Quote from: Mylon on February 18, 2010, 04:00:51 pm

What about having each system run in its own thread? There will be time where I'm not even in combat and the game runs at a crawl, from the devourer golem or whatever else is going on. Or if I'm trying to defend multiple systems at the same time this would help speed things up.

I noted about this one before, higher up. Generally that's not going to provide much of a benefit, since it tends to be intra-system stuff that eats up the most CPU. I don't know what version of the game you are running, but if you're playing solo and not in combat, the dyson really should not add much. If your allies are in combat, that is the same as you being in combat, in multiplayer.

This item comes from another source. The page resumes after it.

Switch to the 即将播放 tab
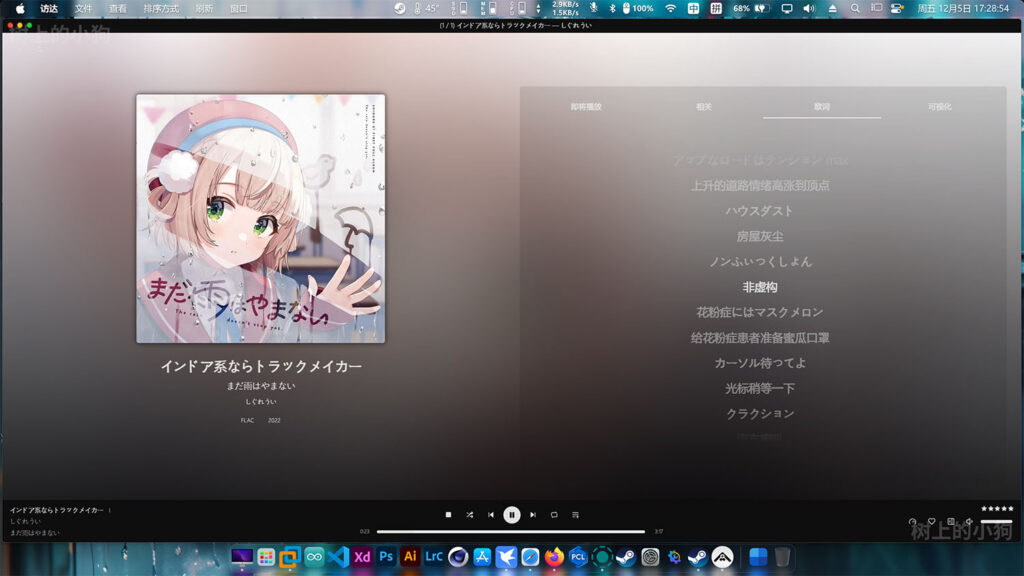The height and width of the screenshot is (576, 1024). point(586,106)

The thing about this is that, yes, the ability to split via planet would be of some help, in some situations, but it would be an incredibly minor help in the vast majority of cases. And given the massive overhead of splitting out the threads (either lots of locking issues, or a message-based queue to send data between threads), this would add a baseline overhead that is almost certain to exceed whatever incremental savings you get in most cases.

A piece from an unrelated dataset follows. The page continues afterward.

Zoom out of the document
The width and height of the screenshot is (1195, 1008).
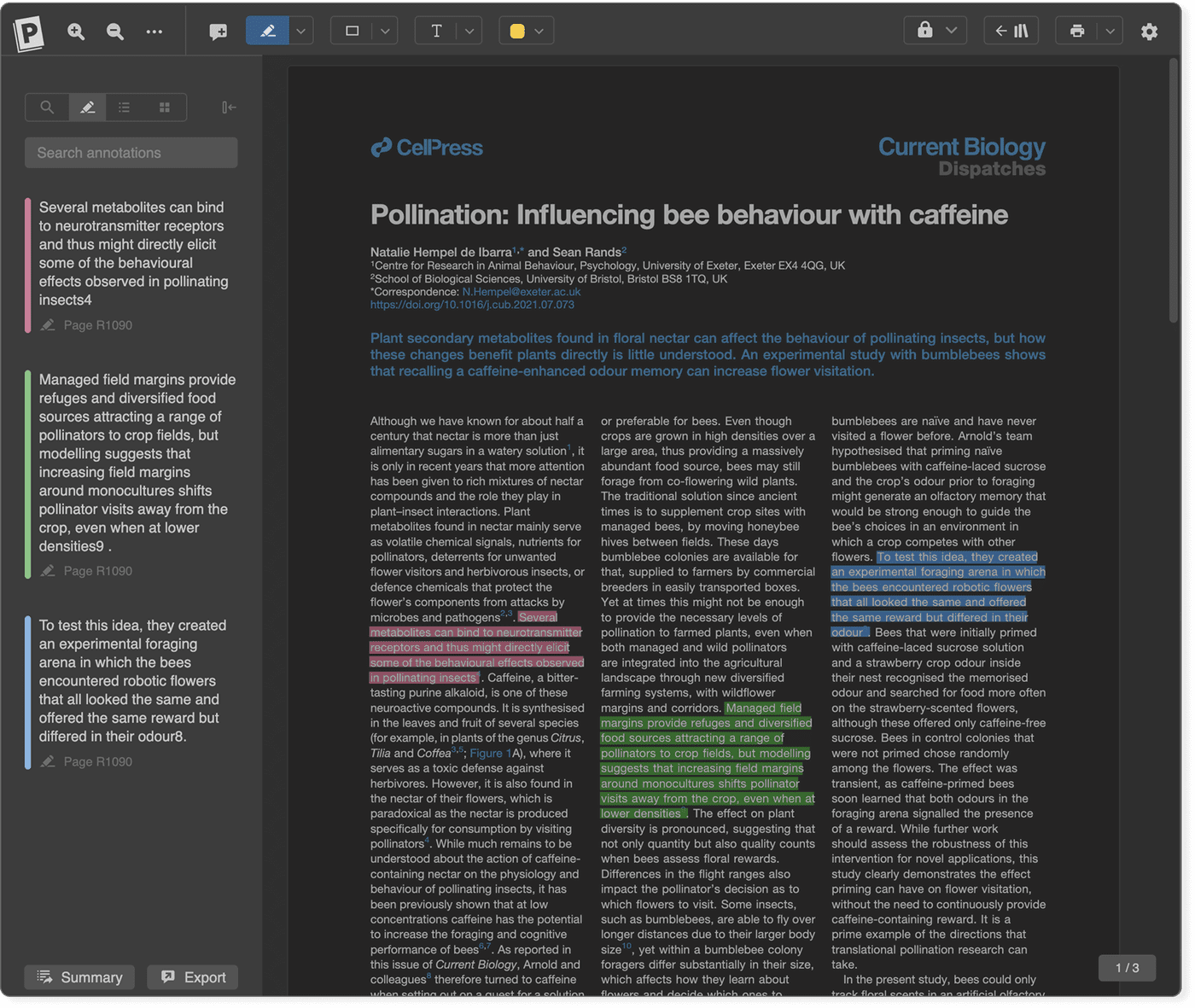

In other words, it would run significantly faster if you had two huge battles going on on two different planets at once (assuming you have multiple cores), but otherwise it would run notably more slowly in any other situation. And for those on single cores, it would simply run more slowly, period. And that's after we'd have to rejigger the Randoms and such to be per-planet, which would be no mean feat with ships moving between planets, etc.

TheSilverHammer · « **Reply #33 on:** February 19, 2010, 09:55:46 am »

I do not think it needs to be that complicated. You can easily parallelize anything and synchronization isn't too hard if you follow some basic steps. Lets take an abstract example:

You have a function called DoStuff(). This takes a large chunk of data, does something with it and then returns with the answer. Currently at some point our simulation halts or begins to run slowly because DoStuff() is taking longer and longer to return. This is important to remember, the rest of the sim is waiting, on DoStuff().

So lets make DoStuff() multi-threaded / cored. We will now create another function, to represent what happens inside of DoStuff(), called DoSomething(). It represents the actual work being done and DoStuff() is now a wrapper for DoSomething();

When we initialize our program, DoStuff() does its OneTimeInit() which includes setting of N threads for N Cores. It only does this once, so we do not keep making and unmaking threads. DoStuff() creates N instances of DoSomething(), again done at Init time.

Now when DoStuff() gets it's chunk of data it needs to do work on, it subdivides it into N slices, one for each DoSomething() instance. It hands each chunk to an instance of DoSomething() and each thread begins doing work (presumably on a different core if the windows task scheduler is not brain dead).

Now DoSomething goes into a loop and waits (or you can use callbacks or synch objects or whatever you want). It waits for each thread to say it is done. If thread 4 finishes first, it just waits until everybody is done. When everyone is done, DoStuff() reassembles the data (which may not be needed depending on how you set up the data for DoSomething() )and returns with its answer.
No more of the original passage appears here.